◆ INSTRUCTIONS
a - Answer these questions using the article on beryllium sampling in Elmore below:
(i) Where will the federal agency meet with residents tonight?
(ii) What can beryllium dust cause in those who inhale it?
(iii) What did The Blade document in 1999?
b - Quote the article on beryllium sampling in Elmore below, starting with "Two years ago, the" and going on through "since the 1940s.".

◆ TEXT
U.S. plans beryllium sampling in Elmore

ELMORE - A federal health agency seeking data on the level of beryllium dust in homes near the Brush Wellman plant and in vehicles of employees plans to collect samples in the area later this year.

The Agency for Toxic Substances and Disease Registry, part of the U.S. Department of Health and Human Services, will meet with residents from 6:30 to 8:30 tonight at the Elmore Community Center, 410 Clinton St., to outline how the samples will be collected.

Two years ago, the agency cited the need for further investigation after tests concluded that no beryllium levels posing a health hazard were in recent water or air samplings near the plant.

But the agency said it could not fully evaluate possible environmental pathways for beryllium exposure away from the plant because of what it called “data gaps” in a study by the Ohio Environmental Protection Agency and by the company.

Beryllium is a strong, lightweight metal used in the defense, automotive, and electronics industries. Beryllium dust can cause chronic and sometimes fatal lung disease for those who inhale it. More than 1,200 people nationwide, including former and current Brush Wellman employees, have contracted beryllium disease since the 1940s.

In 1999, The Blade documented a 50-year pattern of misconduct by the federal government and the beryllium industry. Among the findings: Government and industry officials knowingly allowed workers to be exposed to unsafe levels of beryllium dust.

◆ SOURCE INFORMATION

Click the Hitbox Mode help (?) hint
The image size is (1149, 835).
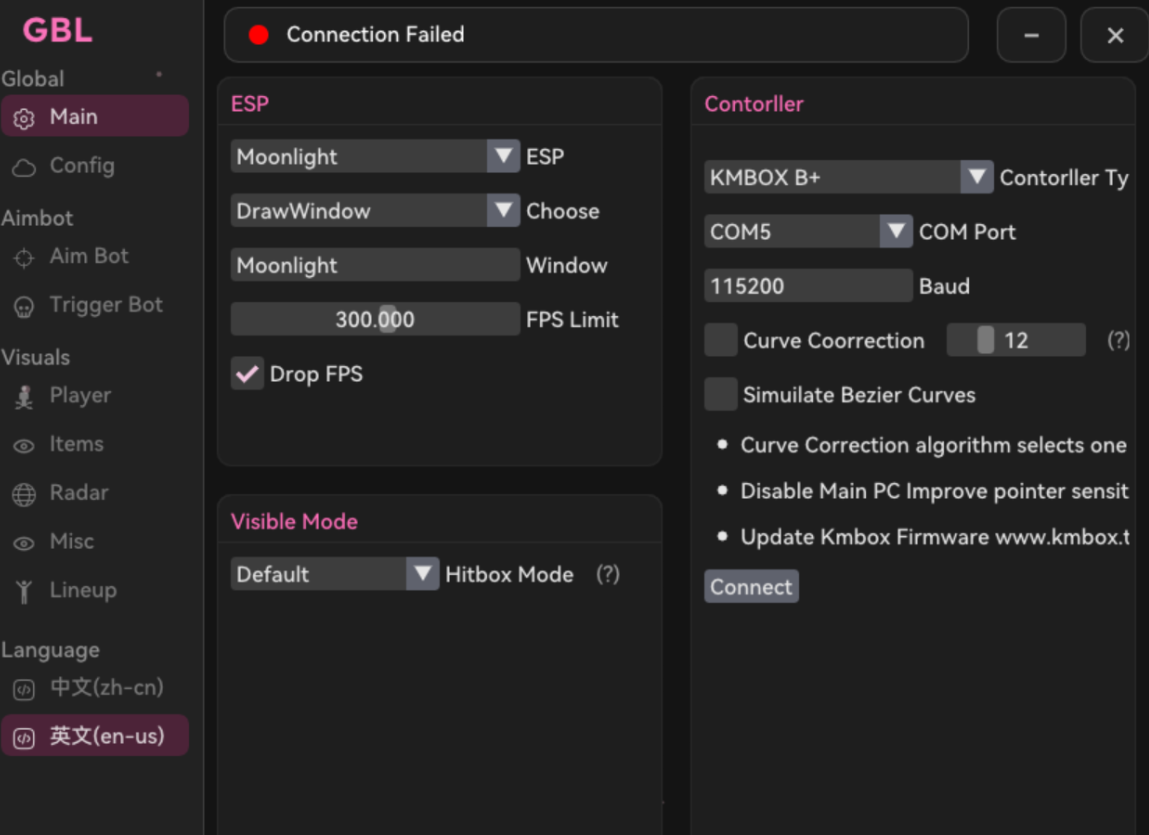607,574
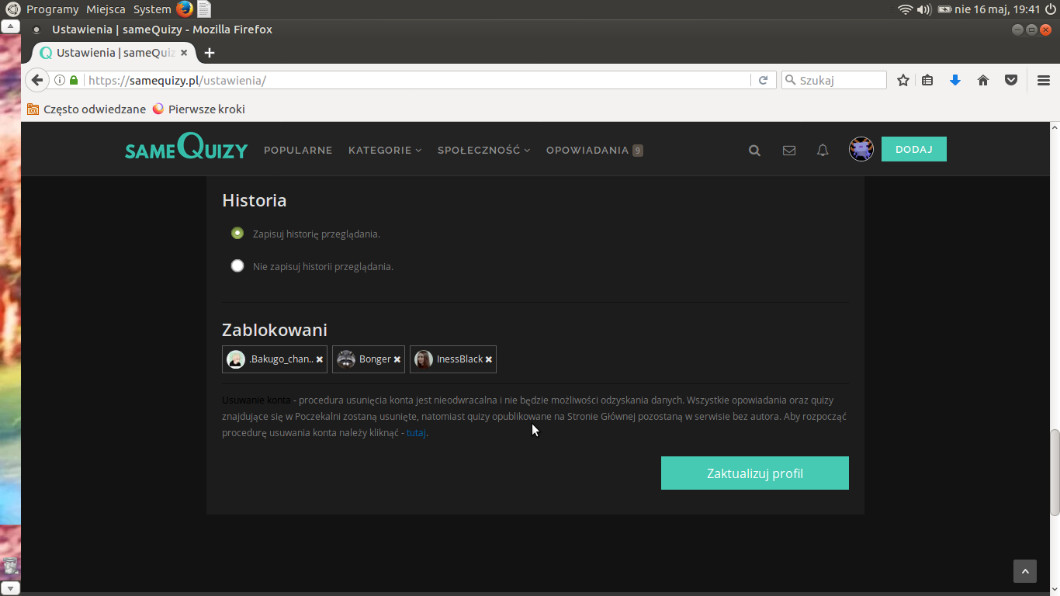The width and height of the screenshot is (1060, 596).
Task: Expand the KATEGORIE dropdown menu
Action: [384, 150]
==
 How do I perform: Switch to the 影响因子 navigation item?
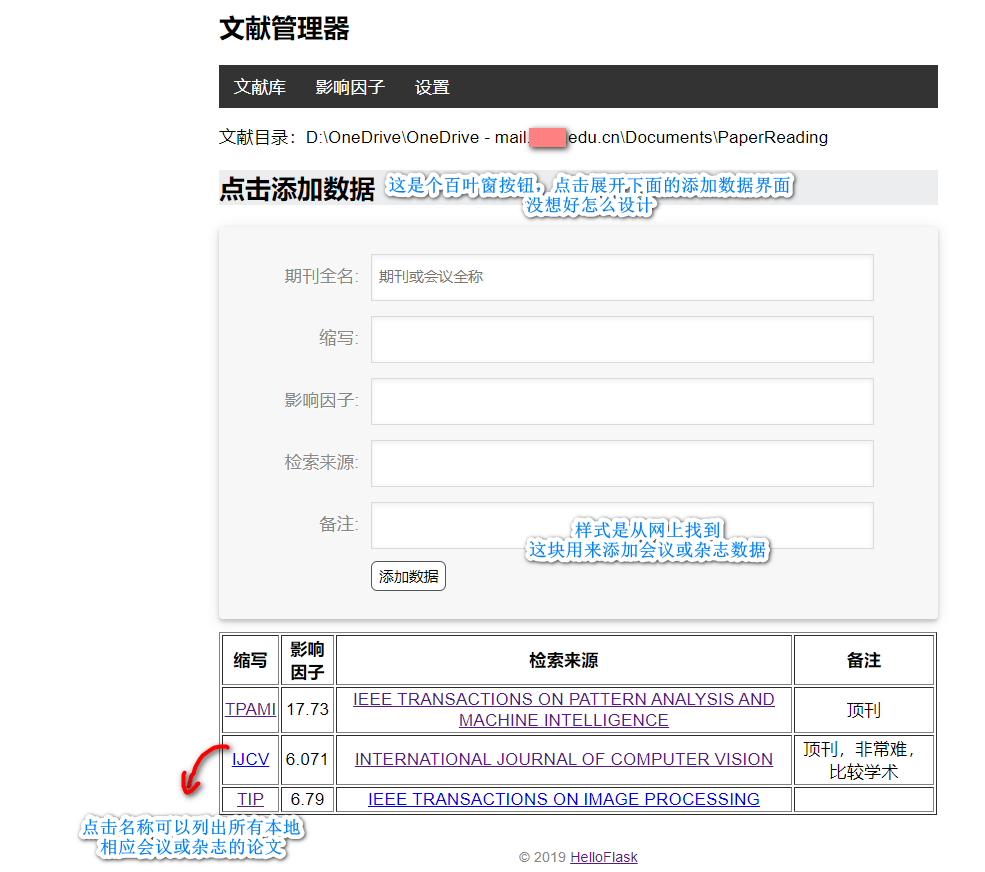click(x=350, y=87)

◆ SOLUTIONS FOR EACH TASK
a -
(i) At the Elmore Community Center, 410 Clinton St.
(ii) Chronic and sometimes fatal lung disease.
(iii) A 50-year pattern of misconduct by the federal government and the beryllium industry.

b -
Two years ago, the agency cited the need for further investigation after tests concluded that no beryllium levels posing a health hazard were in recent water or air samplings near the plant.

But the agency said it could not fully evaluate possible environmental pathways for beryllium exposure away from the plant because of what it called “data gaps” in a study by the Ohio Environmental Protection Agency and by the company.

Beryllium is a strong, lightweight metal used in the defense, automotive, and electronics industries. Beryllium dust can cause chronic and sometimes fatal lung disease for those who inhale it. More than 1,200 people nationwide, including former and current Brush Wellman employees, have contracted beryllium disease since the 1940s.